Tickets prices are as follows:
Livestream only: $25
Livestream and Book: $40 (if being mailed in the US) and $65 (if being mailed internationally)
**Book comes with a signed bookplate.**
The evening is presented in partnership with the New York Civil Liberties Union (NYCLU) and Strand Bookstore. Strand Bookstore (www.strandbooks.com
"In order to reach as many people as possible with this important and necessary discussion, The Town Hall is excited to make the intimate conversation with Anita Hill and Eddie Glaude Jr. virtual so that people around the world can experience these two unique voices reflecting on the American Experience," said Artistic Director Melay Araya. "The health and safety of our audiences are of the utmost importance so we are thrilled that viewers can experience this from the comfort of their homes."

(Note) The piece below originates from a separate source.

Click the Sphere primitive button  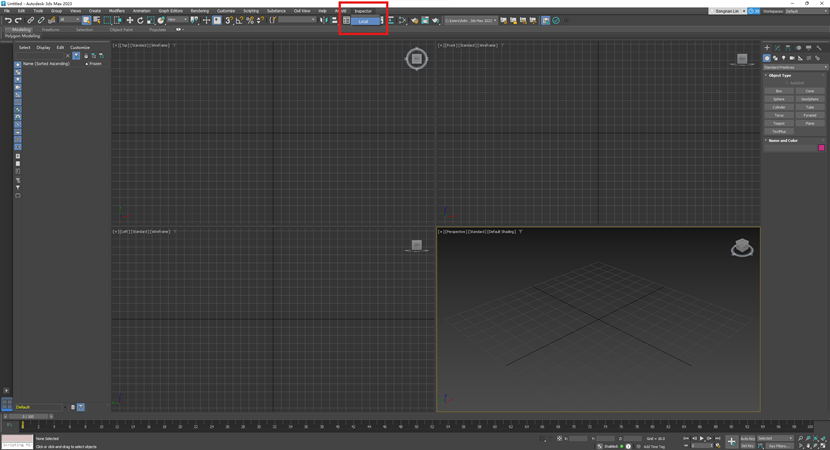tap(779, 99)
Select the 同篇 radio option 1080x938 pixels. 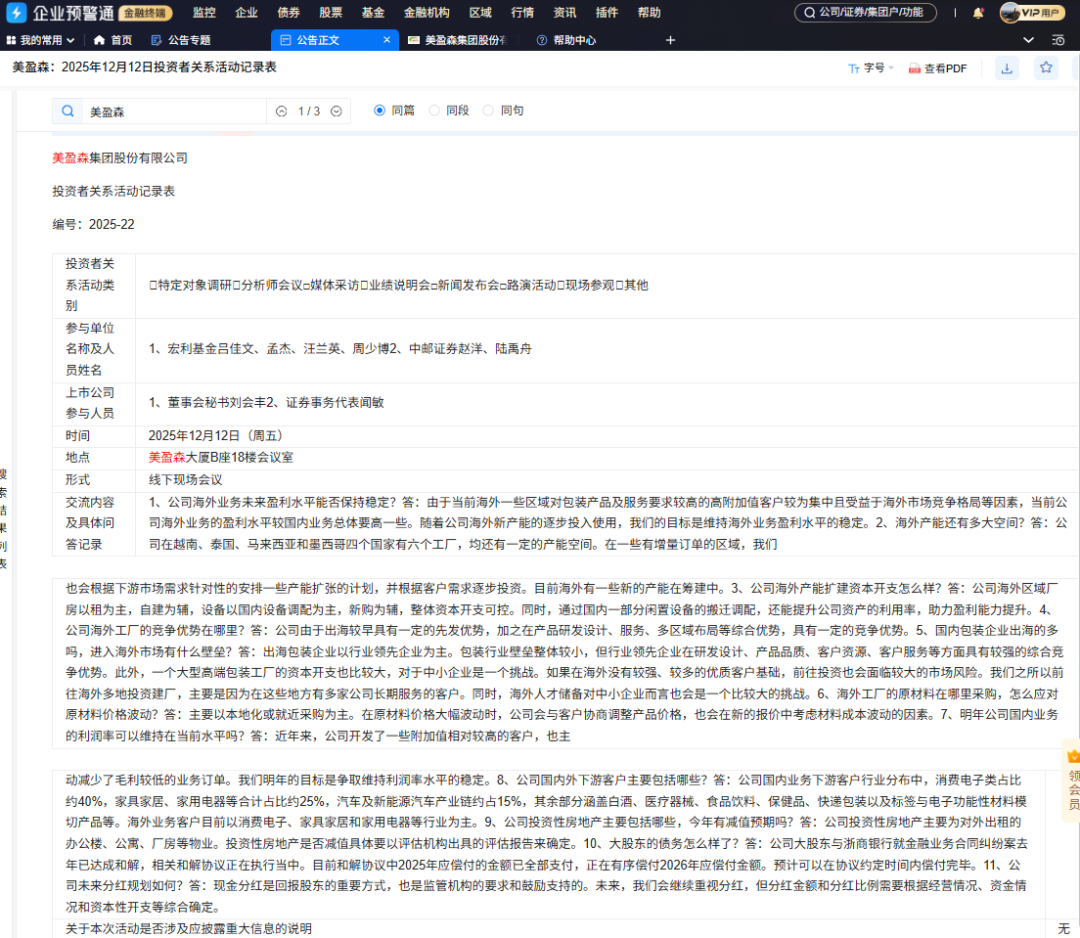tap(380, 111)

The issues of gender violence, touching on race, class, sex, and power, are as urgent today as they were when Hill first testified. By examining court cases, press accounts of abuse, and personal stories, Hill reveals just how endemic the problem of gender violence is-and how many of us it affects and how corrosive it can be. She explores how it goes beyond the immediate abuse, impacting every aspect of a victim's life, from health and housing to political participation and economic security, and points to the increased risk for women of color, transgender, and nonbinary people. And Hill is measured, clear, and uncompromising in her demands that our courts and our leaders-including President Biden, who played an influential part in the Thomas hearings all those years ago-address this issue, and its impact on millions of lives, concretely and immediately.

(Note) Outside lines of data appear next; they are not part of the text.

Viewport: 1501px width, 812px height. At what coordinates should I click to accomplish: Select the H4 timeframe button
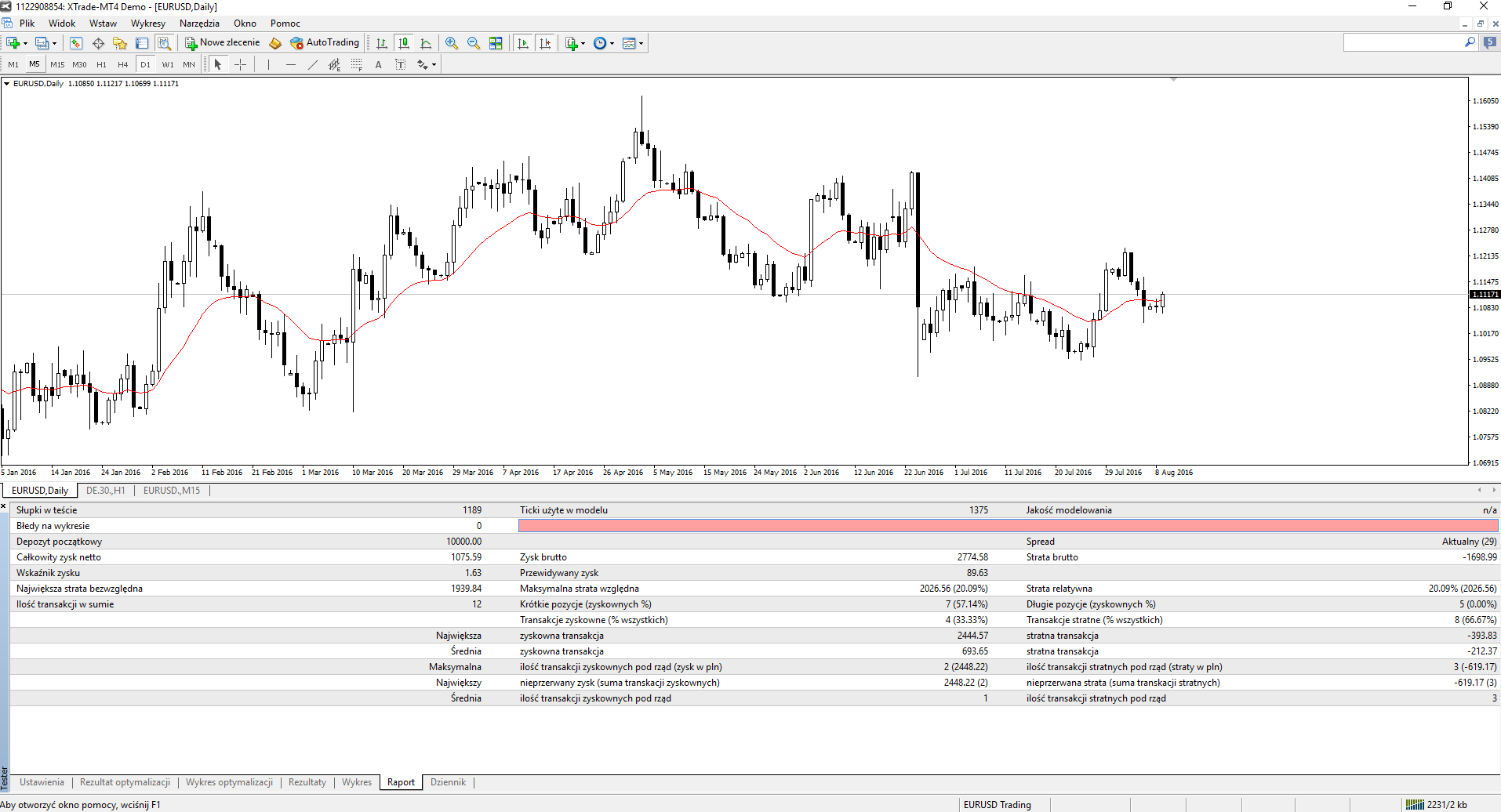click(122, 64)
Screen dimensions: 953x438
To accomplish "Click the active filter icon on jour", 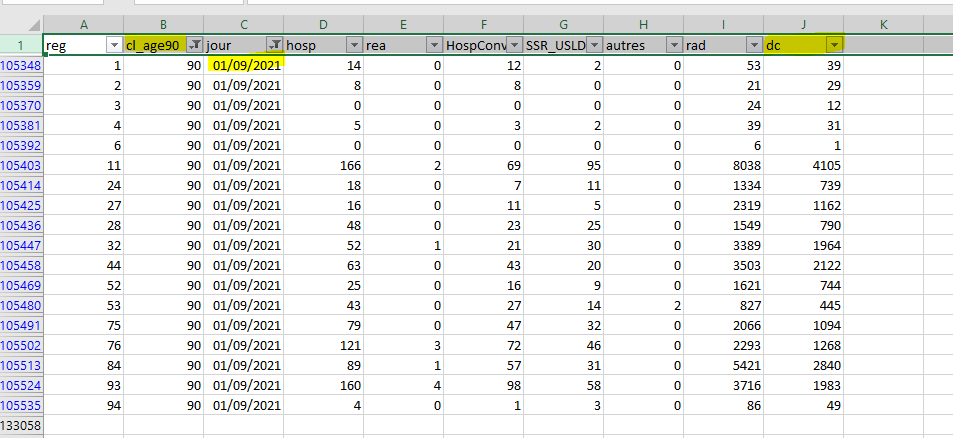I will pyautogui.click(x=273, y=45).
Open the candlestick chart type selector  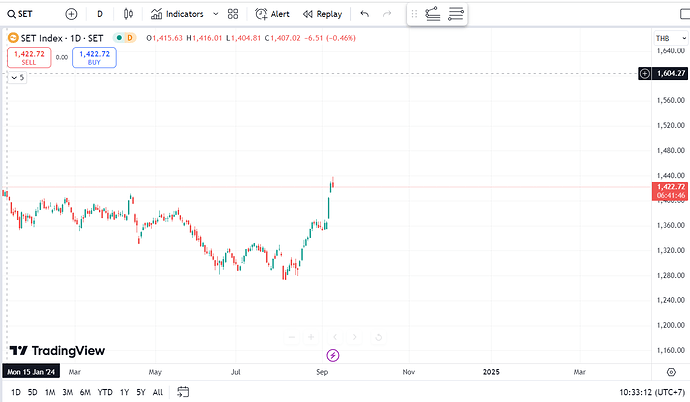tap(129, 14)
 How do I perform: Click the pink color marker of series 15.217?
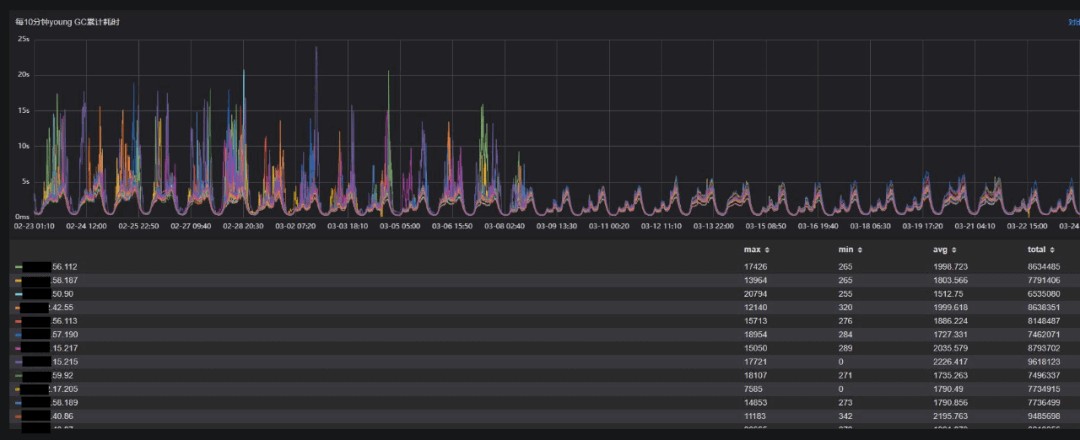tap(19, 348)
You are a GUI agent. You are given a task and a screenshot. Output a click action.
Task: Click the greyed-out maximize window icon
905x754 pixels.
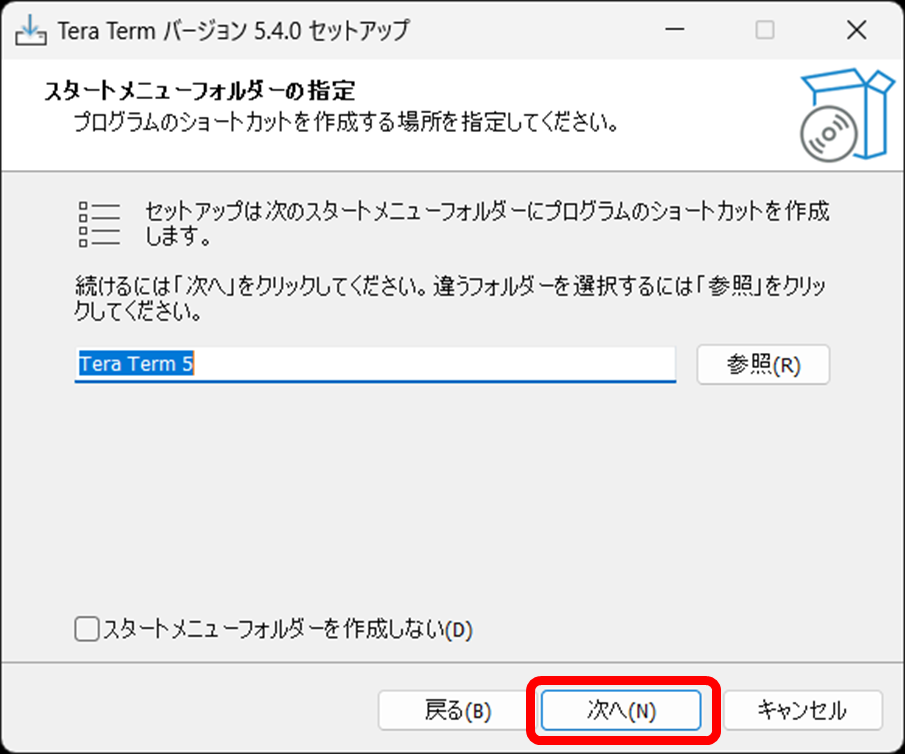point(765,29)
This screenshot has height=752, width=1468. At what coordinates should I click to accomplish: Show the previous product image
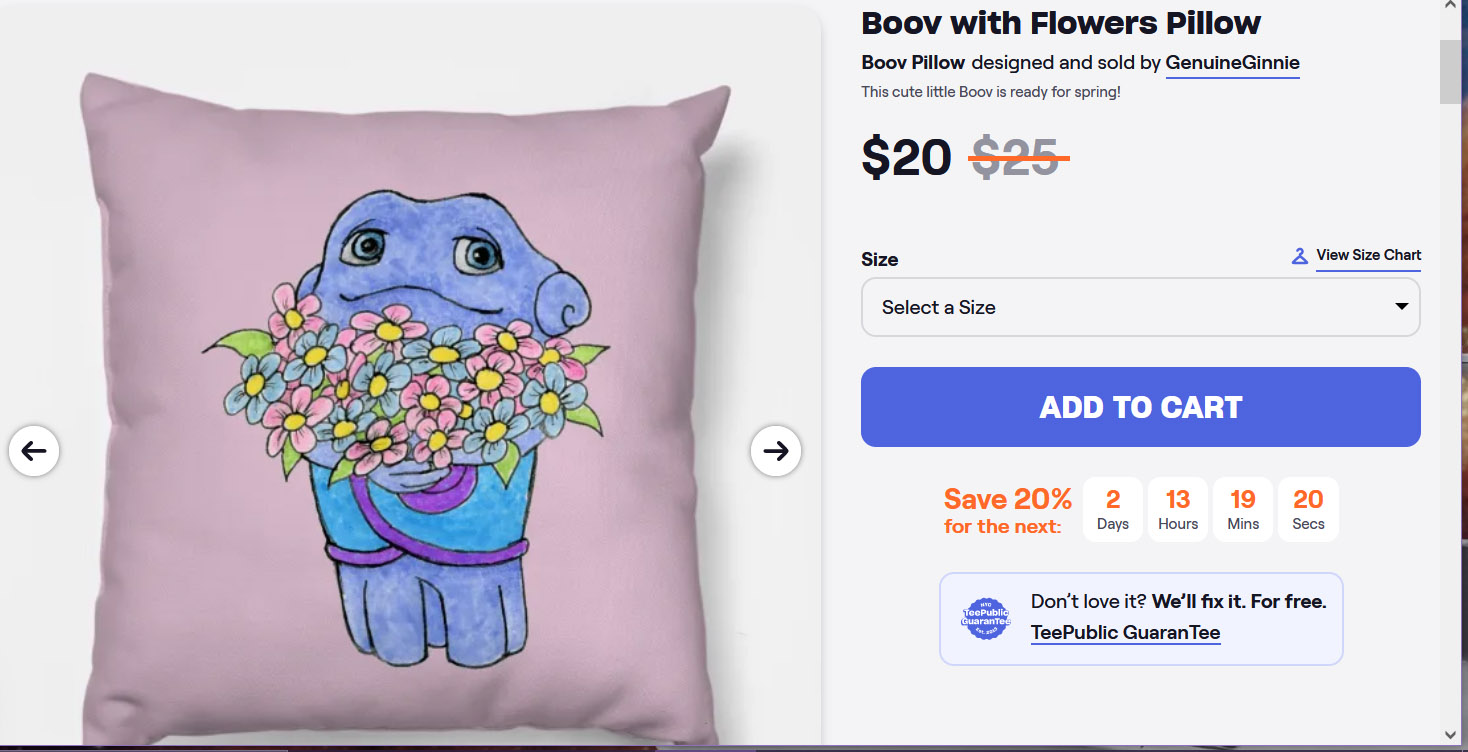(x=34, y=451)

Hill knows intimately that this work is still unfinished, and BELIEVING is the culmination of her years of tireless advocacy - a timely, vital look at the origins of gender-based violence, the laws and institutions that have failed survivors, and the paths to creating dialogue and substantive change. Prescient, adamant, and ultimately hopeful about where we can go from here, it is an essential work that defines the fight we face - and the way to win it.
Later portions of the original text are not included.